Il faut que vous compreniez l'histoire du Nord. Le sénateur Lang et moi-même avons beaucoup d'années d'expérience avec les assemblées législatives du Nord. Le plus grand progrès qu'on a probablement fait dans le Nord a été l'épanouissement du gouvernement responsable au Yukon et dans les Territoires du Nord-Ouest, avec aussi la création du Nunavut. Ce sont là des choses remarquables, surtout dans des endroits comme le Nunavut. Sans que l'on ait eu besoin de lancer un seul harpon ou seule une flèche, toute une nouvelle juridiction s'est créée, dans laquelle les Inuits sont souverains et sont maîtres chez eux, si je peux m'exprimer ainsi. C'est tout à fait remarquable.
Il est clair à mes yeux que, quoi que fasse le gouvernement à Ottawa, et quel que puisse être votre rôle à cet égard, il vous incombe de veiller à ce que les choses soient faites du point de vue des gens du Nord. Ça marchera beaucoup mieux de cette manière. Quand je faisais partie du gouvernement du Nord, nous avions l'habitude de dire que si le gouvernement fédéral avait 100 000 $ et pouvait construire une ou deux maisons avec ça, nous-mêmes serions capables de faire mieux. Nous serions capables d'en construire quatre. Voilà quelle est l'histoire du gouvernement responsable dans le Nord. Nous, du Nord, pouvons faire ces petites choses bien mieux que le gouvernement très distant d'Ottawa.

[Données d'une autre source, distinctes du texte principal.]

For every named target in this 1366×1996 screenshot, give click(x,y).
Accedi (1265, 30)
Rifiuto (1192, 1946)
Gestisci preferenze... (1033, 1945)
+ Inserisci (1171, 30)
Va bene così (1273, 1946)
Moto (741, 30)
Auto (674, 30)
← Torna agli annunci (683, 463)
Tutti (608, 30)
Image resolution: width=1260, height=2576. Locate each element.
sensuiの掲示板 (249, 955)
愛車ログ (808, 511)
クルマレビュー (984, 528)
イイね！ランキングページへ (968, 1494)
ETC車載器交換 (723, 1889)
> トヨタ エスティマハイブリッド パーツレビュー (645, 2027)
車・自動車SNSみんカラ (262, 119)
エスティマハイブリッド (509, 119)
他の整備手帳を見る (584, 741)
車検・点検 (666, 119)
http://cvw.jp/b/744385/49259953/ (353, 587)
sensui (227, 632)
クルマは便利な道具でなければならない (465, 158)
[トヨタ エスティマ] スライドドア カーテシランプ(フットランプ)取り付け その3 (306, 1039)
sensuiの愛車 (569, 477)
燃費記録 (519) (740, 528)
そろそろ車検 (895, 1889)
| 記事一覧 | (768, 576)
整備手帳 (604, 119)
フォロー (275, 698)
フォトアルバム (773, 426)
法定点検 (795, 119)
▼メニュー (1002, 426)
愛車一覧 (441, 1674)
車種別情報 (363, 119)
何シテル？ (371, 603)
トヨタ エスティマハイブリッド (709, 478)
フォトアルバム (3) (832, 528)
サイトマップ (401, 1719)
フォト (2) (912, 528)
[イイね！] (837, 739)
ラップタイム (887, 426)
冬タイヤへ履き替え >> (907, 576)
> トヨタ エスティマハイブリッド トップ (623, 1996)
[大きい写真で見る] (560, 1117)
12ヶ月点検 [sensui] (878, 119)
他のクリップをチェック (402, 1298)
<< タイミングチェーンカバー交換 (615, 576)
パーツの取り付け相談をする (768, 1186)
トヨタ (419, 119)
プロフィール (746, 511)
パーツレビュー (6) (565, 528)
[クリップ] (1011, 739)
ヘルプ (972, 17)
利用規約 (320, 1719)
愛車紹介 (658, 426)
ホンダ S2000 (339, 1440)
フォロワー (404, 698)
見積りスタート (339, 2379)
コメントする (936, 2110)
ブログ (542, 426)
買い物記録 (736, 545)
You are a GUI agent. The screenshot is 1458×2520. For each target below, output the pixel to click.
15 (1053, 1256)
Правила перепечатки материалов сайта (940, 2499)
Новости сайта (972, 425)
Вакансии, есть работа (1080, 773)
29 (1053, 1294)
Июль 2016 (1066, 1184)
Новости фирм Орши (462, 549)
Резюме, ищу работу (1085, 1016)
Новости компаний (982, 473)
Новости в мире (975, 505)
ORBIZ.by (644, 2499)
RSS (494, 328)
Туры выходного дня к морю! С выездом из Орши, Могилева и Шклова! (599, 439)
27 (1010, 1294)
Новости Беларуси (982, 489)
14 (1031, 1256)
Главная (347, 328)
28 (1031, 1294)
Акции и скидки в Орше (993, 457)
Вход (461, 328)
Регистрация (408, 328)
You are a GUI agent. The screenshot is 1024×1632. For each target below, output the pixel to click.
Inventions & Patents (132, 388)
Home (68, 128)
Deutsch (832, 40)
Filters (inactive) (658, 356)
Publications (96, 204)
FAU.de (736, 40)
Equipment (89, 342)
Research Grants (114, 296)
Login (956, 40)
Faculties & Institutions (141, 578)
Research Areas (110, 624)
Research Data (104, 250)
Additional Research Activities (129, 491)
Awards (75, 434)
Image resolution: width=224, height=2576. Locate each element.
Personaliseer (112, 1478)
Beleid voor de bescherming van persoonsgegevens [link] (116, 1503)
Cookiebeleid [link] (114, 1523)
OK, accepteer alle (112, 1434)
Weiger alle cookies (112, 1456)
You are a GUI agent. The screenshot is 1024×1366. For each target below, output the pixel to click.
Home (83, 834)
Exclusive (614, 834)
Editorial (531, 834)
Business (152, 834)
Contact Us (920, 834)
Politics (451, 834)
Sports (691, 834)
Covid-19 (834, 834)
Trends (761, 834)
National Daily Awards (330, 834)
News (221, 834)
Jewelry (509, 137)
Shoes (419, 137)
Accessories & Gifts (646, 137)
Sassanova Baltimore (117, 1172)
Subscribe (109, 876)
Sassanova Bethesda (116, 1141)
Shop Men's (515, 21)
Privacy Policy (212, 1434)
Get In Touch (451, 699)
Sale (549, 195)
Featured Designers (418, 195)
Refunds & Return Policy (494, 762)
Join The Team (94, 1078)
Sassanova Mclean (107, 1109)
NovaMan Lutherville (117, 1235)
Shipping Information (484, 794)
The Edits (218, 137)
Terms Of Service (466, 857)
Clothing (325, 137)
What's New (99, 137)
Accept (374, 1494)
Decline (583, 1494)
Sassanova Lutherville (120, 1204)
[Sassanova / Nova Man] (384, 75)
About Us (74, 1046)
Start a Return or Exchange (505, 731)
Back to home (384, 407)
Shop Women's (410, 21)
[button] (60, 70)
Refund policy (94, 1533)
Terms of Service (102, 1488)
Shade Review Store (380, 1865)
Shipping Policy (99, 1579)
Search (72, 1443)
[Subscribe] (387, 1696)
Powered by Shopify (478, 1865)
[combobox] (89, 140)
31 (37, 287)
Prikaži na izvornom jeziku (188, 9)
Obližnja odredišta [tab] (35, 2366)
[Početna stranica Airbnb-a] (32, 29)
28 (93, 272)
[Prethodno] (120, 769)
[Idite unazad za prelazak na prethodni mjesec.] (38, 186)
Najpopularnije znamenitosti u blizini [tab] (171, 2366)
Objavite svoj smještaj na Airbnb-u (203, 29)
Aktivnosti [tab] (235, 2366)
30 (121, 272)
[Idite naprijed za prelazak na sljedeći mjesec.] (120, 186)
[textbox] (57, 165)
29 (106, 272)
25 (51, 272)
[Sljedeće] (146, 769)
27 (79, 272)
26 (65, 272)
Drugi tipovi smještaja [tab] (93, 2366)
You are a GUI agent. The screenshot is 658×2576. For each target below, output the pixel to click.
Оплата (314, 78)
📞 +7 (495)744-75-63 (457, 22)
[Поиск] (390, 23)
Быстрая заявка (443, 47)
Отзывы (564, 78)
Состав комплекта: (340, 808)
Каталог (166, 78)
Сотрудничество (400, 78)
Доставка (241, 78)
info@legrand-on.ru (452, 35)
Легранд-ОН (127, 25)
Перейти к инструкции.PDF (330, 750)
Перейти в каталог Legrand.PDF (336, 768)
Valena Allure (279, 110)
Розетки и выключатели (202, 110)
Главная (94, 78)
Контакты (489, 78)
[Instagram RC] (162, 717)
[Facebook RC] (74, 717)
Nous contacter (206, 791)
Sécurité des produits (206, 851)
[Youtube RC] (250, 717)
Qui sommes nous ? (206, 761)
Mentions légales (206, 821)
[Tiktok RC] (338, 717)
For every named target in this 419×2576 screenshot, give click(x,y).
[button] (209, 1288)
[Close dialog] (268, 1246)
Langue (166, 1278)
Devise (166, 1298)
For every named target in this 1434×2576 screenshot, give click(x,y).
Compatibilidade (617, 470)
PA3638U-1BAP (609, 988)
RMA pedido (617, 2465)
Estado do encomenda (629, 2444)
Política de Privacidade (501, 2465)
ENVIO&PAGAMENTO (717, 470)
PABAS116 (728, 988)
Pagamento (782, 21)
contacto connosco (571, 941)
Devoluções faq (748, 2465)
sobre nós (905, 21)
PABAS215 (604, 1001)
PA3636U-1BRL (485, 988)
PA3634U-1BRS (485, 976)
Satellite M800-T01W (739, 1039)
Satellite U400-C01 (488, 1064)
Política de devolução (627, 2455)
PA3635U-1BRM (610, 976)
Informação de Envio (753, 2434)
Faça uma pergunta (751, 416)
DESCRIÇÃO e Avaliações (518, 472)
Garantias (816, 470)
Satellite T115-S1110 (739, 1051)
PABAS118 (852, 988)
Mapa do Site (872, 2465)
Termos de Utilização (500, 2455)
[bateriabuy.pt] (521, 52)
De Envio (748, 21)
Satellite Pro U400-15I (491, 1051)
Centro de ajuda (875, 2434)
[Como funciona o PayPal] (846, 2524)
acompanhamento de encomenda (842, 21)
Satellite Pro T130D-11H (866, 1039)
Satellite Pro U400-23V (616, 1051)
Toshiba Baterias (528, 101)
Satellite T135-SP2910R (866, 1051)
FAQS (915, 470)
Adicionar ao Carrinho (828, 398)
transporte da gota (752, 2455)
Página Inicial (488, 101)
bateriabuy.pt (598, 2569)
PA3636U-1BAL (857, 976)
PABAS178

Dans le travail que vous faites, vous devriez reconnaître que les décisions prises au sujet du Nord devraient être prises par les gens du Nord.
Si vous demandiez aux gens du Nord quelle est la chose la plus cruciale pour améliorer leur vie et pour reconnaître leur souveraineté, ils vous diraient que c'est la construction d'une autoroute dans la vallée du Mackenzie jusqu'à Tuktoyaktuk. Ce serait le progrès le plus important, construire des routes pour que les gens aient un meilleur accès, aient des aliments moins chers et puissent ouvrir de nouvelles régions au développement. Vous donneriez aux Canadiens du Sud la possibilité d'aller dans le Nord en automobile jusqu'à l'océan Arctique pour redescendre ensuite par le Yukon.
Croyez-vous qu'une idée comme celle-là, émanant d'Ottawa, pourrait ne jamais être réalisée? Je n'en sais rien. Tout ce qui vient d'Ottawa est perçu avec une certaine méfiance. C'est ça l'histoire des gens du Nord, et vous en faites partie. Que pouvez-vous faire pour améliorer la situation du Nord?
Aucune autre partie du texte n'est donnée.